Collaborative deer management

Across Scotland, deer management benefits from landowners and managers working together.

Collaborative deer management can take a variety of forms, from formal Deer Management Groups comprising many large estates to two neighbours with small landholdings working together to manage deer that enter their land.

Deer Management Groups

Voluntary Deer Management Groups (DMGs) cover most of Scotland’s upland red deer range and adjacent land. Managing herds of red deer where they range across vast tracts of upland terrain benefits from a collaborative approach.

Each group comprises representatives from landholdings within the group’s area. The diversity of owners and their management objectives within groups is increasingly varied. Proactive engagement from landowners within the group’s area is important to ensure the deer are managed in a way which best meets the different aims of the various landholdings.

The Association of Deer Management Groups (ADMG) is the organisation which represents its member DMGs and is a key stakeholder in the deer management sector. NatureScot works closely with ADMG to support DMGs in their deer management planning and decision making.

Deer Management Group assessment

Deer management delivers a range of benefits to the people of Scotland. In 2014, 2016 and 2019 Deer Management Groups (DMGs) were assessed against 14 specific areas of ‘public interest’. Deer Management Groups: Effectiveness and Delivering the Public Interest sets out the public interest objectives for deer management and analyses DMG performance against them. Having assisted DMGs with their deer management planning, we are now focussing attention on Deer Management Plan implementation, the standard of deer management and the impacts of deer.

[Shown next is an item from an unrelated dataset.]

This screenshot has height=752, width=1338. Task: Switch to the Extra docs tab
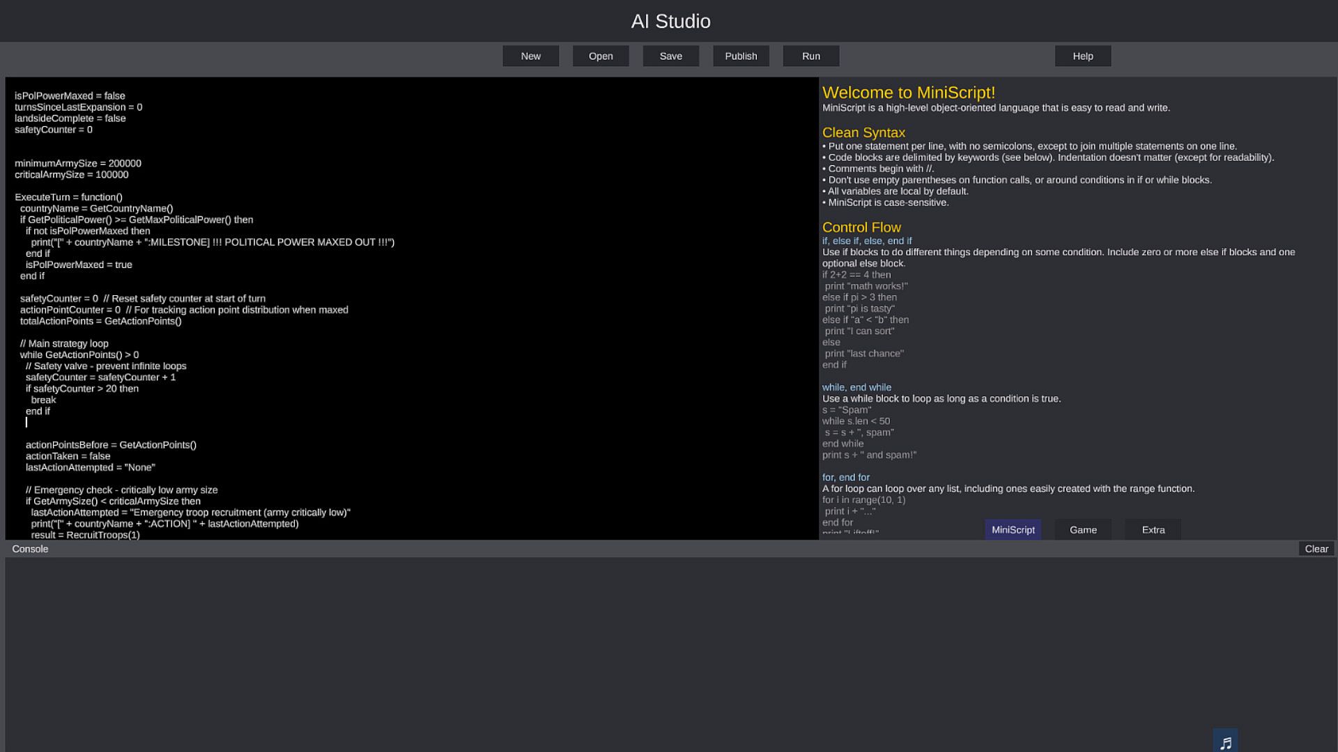1153,530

Lowland Deer Network Scotland

Lowland Deer Network Scotland is a national stakeholder forum for lowland deer managers to interact, engage with and contribute to ongoing thinking and policy development for deer management across lowland Scotland.

LDNS aims to promote the welfare and sound management of wild deer, in balance with their habitat, through a collaborative and co-ordinated approach across the Scottish lowlands.

NatureScot provides background support and funding to enable LDNS activity.